For the first time in years you and your spouse can eat what and when you want. Since it's pretty hard to threaten anyone over the age of 7 with no dessert if they don't eat their spinach, you have probably ended up either a) providing a salad bar every night, or b) offering only green beans, the sole vegetable all five members of your family will eat.
And those psychologists who say that the dinner hour should be set at a time when all family members are available to sit down together and discuss the happenings of the day, both personal and political, certainly didn't do their research in any household we know. Due to the schedules imposed by such things as soccer practice, part-time jobs and social lives, we manage to be together at dinner about once a week.
And when we DO manage it, the national deficit is not the prime topic of discussion. Coordinating schedules and responsibilities for the days ahead is. As in, "What do you mean, it's my turn to grocery shop on Tuesday; Mimi hasn't gone for the last two weeks."
You can watch "MacNeil-Lehrer" instead of "The Family Feud" or the sixth rerun of "M*A*S*H"--or at least not argue about which one gets watched on the living-room color TV set. And you don't have to leave that living room to avoid the three showings of "The Guiding Light" on the Betamax, which are required because of the divergent schedules of those interested in Nola and Justin's latest traumas.
Advance planning for who gets the family car at a given hour no longer will assume the proportions of the logistics for the invasion of Normandy. (Although admittedly, our family is probably somewhat unique in having five licensed drivers and only one car and has even considered submitting this accomplishment to the "Guinness Book of World Records.") But possible celebrity status aside, it does mean that the daily "car schedule"--even when supplemented by both the use of one's feet and public transportation--has looked something like this:
7-10 a.m.: Mimi drives to and from work so that at
10 a.m.: Dan drives Ruth to library and goes to the dentist so that at
11 a.m.: Beth does grocery shopping and at
1 p.m.: Beth drives Mimi to work, picks up Ruth at library and Ruth drives Beth to work . . .
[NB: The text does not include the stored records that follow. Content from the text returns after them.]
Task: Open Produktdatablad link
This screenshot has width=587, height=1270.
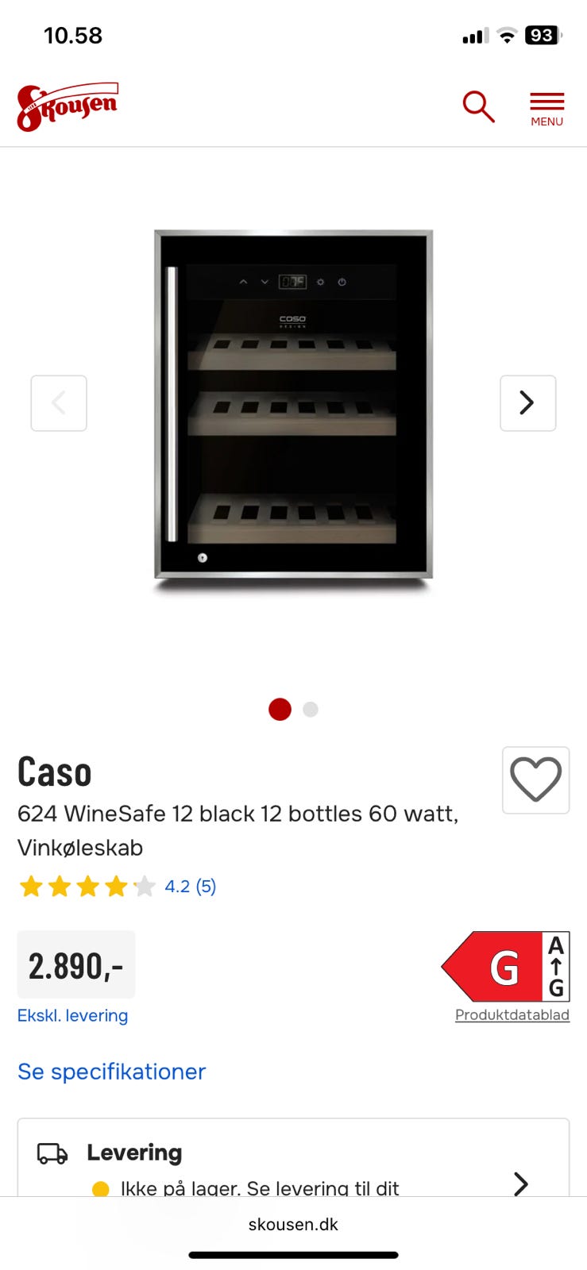Action: click(512, 1014)
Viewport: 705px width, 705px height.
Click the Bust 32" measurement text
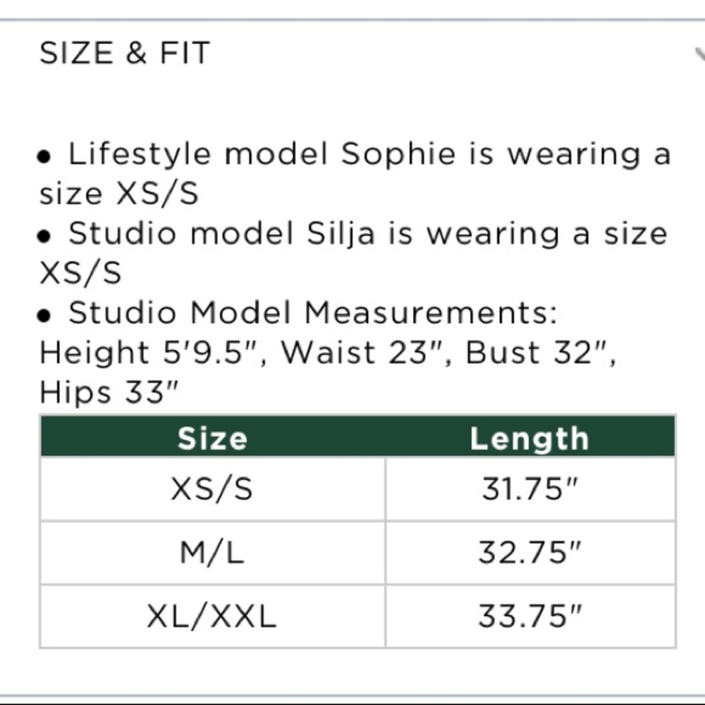(x=541, y=353)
The house will frequently be TOTALLY quiet. No stereos, loud cracking of knuckles and belching, mysterious clumpings up and down stairs at odd hours of the night--the "normal" sounds of a house containing children under 18.
Sure, there are some negative aspects of not having children underfoot. You'll have to admit that YOU want to go to places like Disney World or ice shows because YOU enjoy them and not simply "for the children."
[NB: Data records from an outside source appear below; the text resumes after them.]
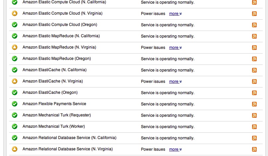Open RSS feed for EC2 Oregon
This screenshot has height=156, width=268.
click(254, 25)
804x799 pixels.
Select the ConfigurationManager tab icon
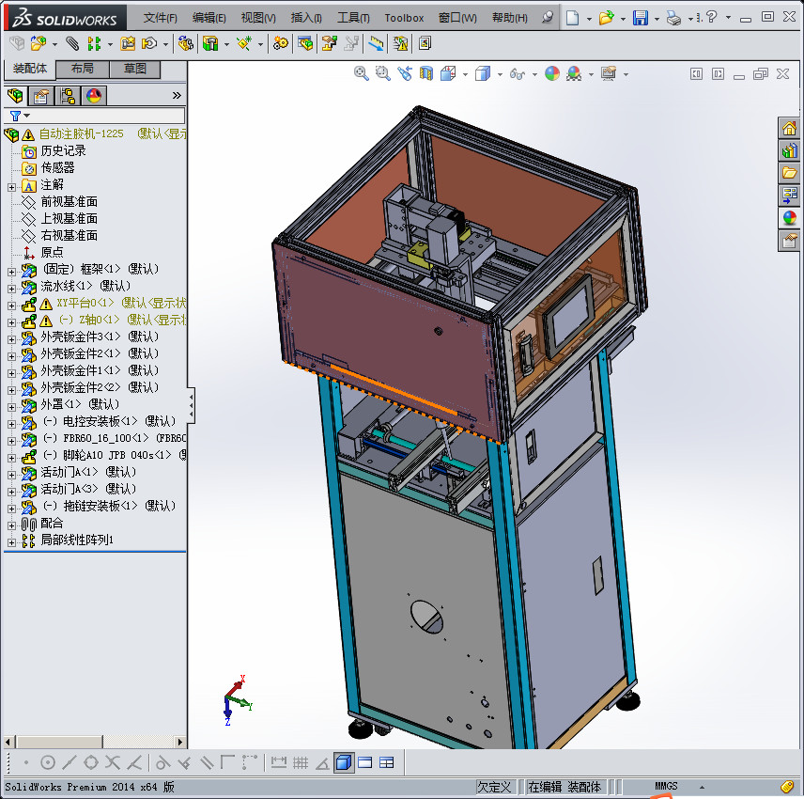67,96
There will be no more appearances of that "mysterious stranger" who could be conveniently blamed for such things that no one would take responsibility for--like letting the dog out or eating the last chocolate cupcake.
There will be no one to thank you for the little things that you would never presume to advise adults on, like how to lick a triple-decker ice-cream cone on a 90-degree day without dripping a drop.
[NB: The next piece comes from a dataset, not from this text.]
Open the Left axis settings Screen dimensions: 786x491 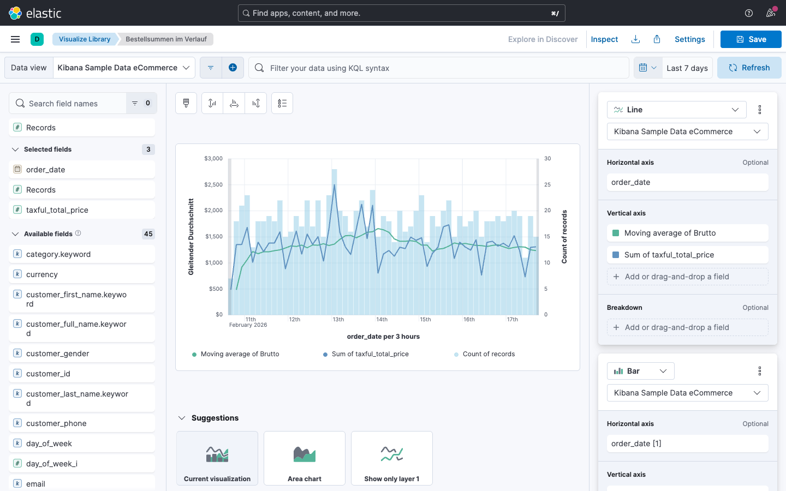pyautogui.click(x=212, y=103)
But it is important to remember that being glad to have your children out of the nest is somewhat like being glad the day you drove your last car pool--the latter event didn't mean that you loved them any less and neither does the former. It just means, practically speaking, that parents are free to have spinach every night, either at home at the hour of their choice or at a restaurant to which they have driven in a car that was free for that purpose. They can watch--or not watch--TV, talk or just sit there enjoying the silence.
Like all other "passages," this too will end. After a few months, you will look forward to the college vacations, which bring home the noisy, messy, fussy, demanding horde. With, one hopes, a little less of all of the above, because their new world has taught them to appreciate their old one a tad more.